[Pixel coordinate grounding data]

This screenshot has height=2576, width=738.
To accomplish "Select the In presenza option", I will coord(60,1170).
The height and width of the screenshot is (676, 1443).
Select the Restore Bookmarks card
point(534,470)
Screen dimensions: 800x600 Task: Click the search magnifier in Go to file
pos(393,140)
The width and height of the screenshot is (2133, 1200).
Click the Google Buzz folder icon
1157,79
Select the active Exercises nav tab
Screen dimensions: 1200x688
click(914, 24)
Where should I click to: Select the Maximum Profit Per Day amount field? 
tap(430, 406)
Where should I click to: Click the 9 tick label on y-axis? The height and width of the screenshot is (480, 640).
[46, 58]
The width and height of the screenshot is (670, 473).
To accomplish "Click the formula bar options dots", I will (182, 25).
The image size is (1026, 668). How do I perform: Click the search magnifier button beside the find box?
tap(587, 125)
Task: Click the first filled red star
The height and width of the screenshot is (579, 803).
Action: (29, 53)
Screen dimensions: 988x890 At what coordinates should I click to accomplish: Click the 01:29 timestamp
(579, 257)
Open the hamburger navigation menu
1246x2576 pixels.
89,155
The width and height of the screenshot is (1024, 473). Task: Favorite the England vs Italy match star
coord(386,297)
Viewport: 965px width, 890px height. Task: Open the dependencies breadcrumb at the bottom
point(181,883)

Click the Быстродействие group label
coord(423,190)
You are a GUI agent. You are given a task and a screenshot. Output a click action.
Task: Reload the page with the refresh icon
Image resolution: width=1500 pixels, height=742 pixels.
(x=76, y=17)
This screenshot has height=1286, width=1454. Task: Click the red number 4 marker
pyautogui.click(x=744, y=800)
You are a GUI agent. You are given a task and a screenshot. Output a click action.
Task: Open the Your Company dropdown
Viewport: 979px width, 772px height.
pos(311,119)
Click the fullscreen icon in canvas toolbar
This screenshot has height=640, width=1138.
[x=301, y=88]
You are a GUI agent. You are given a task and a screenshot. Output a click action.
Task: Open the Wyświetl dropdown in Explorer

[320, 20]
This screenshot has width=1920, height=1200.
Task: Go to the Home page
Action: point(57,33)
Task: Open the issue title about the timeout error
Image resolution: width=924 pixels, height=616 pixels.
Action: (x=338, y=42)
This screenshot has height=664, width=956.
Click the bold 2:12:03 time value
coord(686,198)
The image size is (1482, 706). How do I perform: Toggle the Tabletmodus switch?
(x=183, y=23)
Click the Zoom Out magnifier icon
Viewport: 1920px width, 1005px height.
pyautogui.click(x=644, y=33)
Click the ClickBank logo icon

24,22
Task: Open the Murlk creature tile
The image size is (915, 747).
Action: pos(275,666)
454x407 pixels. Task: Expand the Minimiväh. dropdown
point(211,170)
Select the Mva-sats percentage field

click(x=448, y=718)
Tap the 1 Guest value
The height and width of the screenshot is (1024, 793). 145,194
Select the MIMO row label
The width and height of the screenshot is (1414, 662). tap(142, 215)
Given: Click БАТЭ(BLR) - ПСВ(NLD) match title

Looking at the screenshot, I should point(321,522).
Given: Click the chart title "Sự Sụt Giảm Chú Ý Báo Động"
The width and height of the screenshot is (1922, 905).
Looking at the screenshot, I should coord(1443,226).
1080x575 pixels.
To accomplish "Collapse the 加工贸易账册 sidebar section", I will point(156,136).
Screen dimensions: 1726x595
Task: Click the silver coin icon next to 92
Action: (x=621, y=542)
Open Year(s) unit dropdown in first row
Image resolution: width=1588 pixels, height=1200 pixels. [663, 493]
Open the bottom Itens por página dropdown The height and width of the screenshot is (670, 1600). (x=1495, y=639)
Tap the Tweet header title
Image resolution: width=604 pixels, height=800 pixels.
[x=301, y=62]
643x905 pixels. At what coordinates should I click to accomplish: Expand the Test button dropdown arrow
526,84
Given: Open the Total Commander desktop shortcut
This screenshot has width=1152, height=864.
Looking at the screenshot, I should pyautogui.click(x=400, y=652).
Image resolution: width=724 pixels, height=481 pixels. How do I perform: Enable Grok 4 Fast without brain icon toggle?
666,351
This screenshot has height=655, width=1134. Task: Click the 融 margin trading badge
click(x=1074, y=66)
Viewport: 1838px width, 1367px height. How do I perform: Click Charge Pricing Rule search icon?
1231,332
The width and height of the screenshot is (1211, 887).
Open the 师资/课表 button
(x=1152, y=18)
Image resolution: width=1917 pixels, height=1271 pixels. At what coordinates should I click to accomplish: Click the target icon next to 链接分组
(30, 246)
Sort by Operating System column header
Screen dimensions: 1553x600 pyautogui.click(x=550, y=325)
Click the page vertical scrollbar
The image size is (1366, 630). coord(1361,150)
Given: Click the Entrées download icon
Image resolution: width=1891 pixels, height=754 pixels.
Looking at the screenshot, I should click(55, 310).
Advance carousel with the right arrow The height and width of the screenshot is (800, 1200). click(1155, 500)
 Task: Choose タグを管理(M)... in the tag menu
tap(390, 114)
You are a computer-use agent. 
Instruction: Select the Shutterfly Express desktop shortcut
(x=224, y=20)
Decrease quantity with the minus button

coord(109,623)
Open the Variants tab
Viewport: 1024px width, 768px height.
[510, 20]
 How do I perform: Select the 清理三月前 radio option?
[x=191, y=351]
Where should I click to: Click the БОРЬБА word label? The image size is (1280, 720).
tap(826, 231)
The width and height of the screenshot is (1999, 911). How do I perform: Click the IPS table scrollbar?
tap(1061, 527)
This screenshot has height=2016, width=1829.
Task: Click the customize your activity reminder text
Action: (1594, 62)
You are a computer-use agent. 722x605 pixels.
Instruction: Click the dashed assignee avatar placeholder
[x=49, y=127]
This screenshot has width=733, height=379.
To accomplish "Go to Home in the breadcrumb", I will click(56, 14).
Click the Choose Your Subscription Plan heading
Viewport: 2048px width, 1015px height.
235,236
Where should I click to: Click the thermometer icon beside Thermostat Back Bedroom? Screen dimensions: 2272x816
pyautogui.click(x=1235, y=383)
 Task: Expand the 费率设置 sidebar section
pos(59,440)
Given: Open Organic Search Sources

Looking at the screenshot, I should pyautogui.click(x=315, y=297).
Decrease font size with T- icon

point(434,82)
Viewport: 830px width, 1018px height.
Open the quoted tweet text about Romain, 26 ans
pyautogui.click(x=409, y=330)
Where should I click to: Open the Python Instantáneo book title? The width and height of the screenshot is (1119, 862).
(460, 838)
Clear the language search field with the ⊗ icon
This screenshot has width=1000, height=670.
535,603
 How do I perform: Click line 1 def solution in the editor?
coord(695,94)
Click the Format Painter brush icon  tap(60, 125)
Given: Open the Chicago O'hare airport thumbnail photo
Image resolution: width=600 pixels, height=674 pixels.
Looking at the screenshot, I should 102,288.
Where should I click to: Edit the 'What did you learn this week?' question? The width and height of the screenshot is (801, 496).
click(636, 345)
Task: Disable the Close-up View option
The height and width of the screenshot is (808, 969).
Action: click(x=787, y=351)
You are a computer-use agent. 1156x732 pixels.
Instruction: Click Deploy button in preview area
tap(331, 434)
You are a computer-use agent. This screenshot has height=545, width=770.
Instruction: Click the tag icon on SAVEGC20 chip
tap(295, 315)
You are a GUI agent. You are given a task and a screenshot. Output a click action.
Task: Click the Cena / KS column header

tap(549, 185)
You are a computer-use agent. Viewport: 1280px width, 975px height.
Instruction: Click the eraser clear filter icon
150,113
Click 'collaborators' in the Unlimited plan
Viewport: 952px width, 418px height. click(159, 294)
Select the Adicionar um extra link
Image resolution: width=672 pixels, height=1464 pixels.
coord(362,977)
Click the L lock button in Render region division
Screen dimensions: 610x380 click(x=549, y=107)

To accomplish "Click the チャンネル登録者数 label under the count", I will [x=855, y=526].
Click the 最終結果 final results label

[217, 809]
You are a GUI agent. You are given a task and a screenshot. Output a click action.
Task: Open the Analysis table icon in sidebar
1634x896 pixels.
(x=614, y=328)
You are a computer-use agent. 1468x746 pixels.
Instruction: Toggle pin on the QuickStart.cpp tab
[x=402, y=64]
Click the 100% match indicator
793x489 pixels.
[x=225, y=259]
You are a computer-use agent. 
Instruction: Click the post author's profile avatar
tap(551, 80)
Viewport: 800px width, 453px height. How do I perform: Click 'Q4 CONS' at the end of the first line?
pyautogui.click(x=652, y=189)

§ REQUIRED WORK
Only the lines above starting with the one with "Click the Google Buzz folder icon" and going through the one with "The width and height of the screenshot is (670, 473)." are to be copied, word for word and with both ends kept.

§ RESPONSE TO THIS EXERCISE
Click the Google Buzz folder icon
1157,79
Select the active Exercises nav tab
Screen dimensions: 1200x688
click(914, 24)
Where should I click to: Select the Maximum Profit Per Day amount field? 
tap(430, 406)
Where should I click to: Click the 9 tick label on y-axis? The height and width of the screenshot is (480, 640).
[46, 58]
The width and height of the screenshot is (670, 473).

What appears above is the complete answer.